Nicholas Potoker and Jennifer Arcure, who are married, won the bid to cook Thanksgiving dinner for the less fortunate alongside Surles. The meal was also co-sponsored by City Harvest and the Westside Shelter and Hunger Coalition. It brought about 30 diners to the Church of St. Paul and St. Andrew on West 86th Street Tuesday evening despite heavy rains.
“We were looking for something different that reflects the spirit of Calhoun,” said Surles. “By cooking this meal, kids are learning about nutrition, good ingredients and community service.”
It’s not just school lunches that have ingrained healthy eating habits into children’s heads. It’s the school’s curriculum, too.
Surles teaches sustainability by having students maintain a rooftop garden, which contains rosemary, sage, oregano, kale, radishes, beets, carrots, a strawberry patch, two cherry trees and other salad greens. He’ll also be teaching a food politics course to juniors and seniors next semester. Although the course has not yet begun, Michelle Obama has invited Surles to Washington, D.C., twice to participate in her Chefs Move to Schools initiative, which she launched in 2010 to curb childhood obesity.

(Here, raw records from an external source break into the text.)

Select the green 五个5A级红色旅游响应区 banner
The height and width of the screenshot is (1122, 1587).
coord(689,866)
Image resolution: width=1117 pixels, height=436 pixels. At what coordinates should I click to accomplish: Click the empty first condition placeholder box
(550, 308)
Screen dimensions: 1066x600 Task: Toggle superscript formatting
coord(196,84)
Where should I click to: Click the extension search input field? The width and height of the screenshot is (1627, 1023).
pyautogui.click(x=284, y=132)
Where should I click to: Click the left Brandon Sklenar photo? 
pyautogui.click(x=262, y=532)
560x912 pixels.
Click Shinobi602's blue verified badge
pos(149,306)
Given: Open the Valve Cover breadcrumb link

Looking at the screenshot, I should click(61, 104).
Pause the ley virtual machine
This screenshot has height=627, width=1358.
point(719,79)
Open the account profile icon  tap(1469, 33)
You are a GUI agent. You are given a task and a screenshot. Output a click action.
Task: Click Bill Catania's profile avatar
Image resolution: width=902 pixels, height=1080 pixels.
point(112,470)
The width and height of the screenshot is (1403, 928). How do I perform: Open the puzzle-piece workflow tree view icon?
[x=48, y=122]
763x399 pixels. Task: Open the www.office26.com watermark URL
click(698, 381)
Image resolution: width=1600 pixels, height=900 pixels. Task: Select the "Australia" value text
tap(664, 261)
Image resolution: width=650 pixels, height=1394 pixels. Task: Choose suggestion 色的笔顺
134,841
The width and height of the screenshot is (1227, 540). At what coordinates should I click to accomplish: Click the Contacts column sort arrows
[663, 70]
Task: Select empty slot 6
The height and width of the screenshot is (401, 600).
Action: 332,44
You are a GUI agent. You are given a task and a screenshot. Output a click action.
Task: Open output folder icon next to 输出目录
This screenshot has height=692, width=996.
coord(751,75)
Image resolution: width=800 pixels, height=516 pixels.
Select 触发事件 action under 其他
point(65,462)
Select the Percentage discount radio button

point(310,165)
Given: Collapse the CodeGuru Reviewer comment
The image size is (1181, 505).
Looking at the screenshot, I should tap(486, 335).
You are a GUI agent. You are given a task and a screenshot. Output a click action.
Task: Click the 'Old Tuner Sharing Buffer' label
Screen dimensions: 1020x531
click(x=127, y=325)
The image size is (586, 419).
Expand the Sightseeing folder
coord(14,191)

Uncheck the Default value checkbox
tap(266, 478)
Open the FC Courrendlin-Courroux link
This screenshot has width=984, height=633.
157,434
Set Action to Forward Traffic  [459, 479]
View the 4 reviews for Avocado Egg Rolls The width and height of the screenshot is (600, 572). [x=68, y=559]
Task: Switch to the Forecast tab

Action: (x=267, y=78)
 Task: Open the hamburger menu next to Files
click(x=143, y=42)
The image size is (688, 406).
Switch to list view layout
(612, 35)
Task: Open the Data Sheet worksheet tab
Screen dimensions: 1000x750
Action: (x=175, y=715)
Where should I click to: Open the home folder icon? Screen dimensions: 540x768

Surles thinks Michelle is doing “a wonderful, wonderful thing.” But children at The Calhoun School think the same thing about him.
Matthew, a twin son of Potoker and Arcure, said the novelty of Surles’ food doesn’t deter him from trying it, especially since he’s permitted a taste before committing.
“I know what I like and I know what I don’t like,” he said. “Sometimes I tell my friends who go to other schools what we’re having for lunch and they haven’t even heard of it.”
“It’s a good feeling to know your school has a really good food program,” he said. “It’s really cool.”